I should be Agloe about this discovery

I recently discovered the origin of the name Agloe, a locality in New York. It’s unusual, to say the least.

This name began as a copyright trap. That is, a bogus town added to an obscure corner of a map. If someone copies the map, they’ll also copy the bogus town and then the owners of the copyright can say “Gotcha!”. To coin the name, the cartographers took their initials and anagrammed them.

Well, the joke was on them. When they found that Rand McNally had added the place to their maps, they did the “Gotcha!” bit, only to find that RMcN hadn’t copied their map. Instead, someone in that area had built a general store there and named it after the ‘paper town’ they found on an Esso road map. So the county added it to their list of communities and Rand got it from them.

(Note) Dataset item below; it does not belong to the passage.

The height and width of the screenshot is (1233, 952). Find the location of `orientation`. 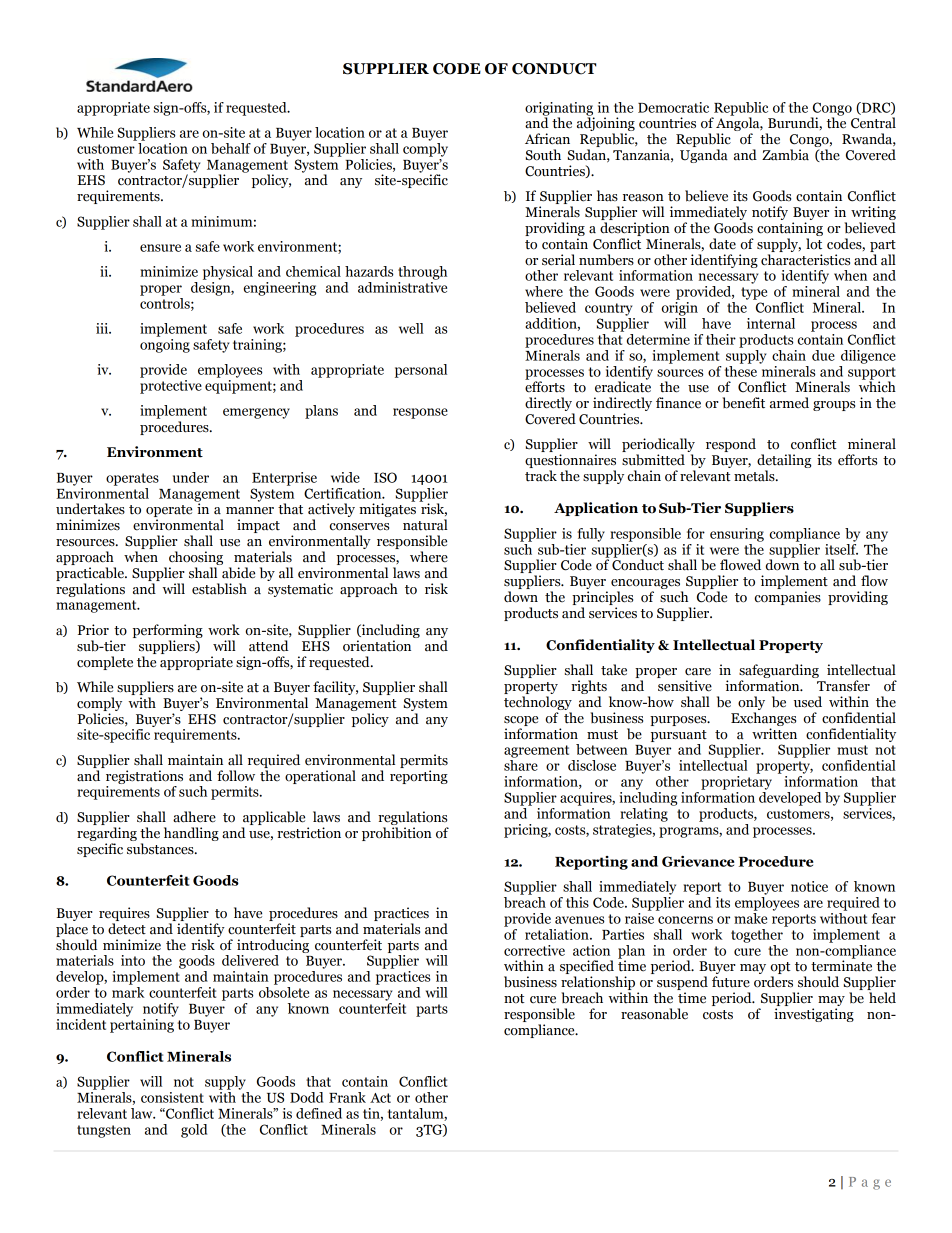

So why should I be agloe about this name? As some of you may remember, I’ve compiled Wiki-lists of places named from acronyms and places named from anagrams. So this would seem to belong to both lists at once. OK, it’s an anagram, so it goes there. But it doesn’t completely fit in with the list of initialisms from personal names. Pretty much all of those are initials of the founders or early settlers, rather than mapmakers. Well, I’ll add it anyway, but somehow it just feels a bit wrong.

BTW, there’s very few known examples of such paper towns. Besides this one, there’s a only two or three others known. But that’s to be expected; those who put them there don’t want to advertise their existence. They’ll only come out if they become evidence in a court case.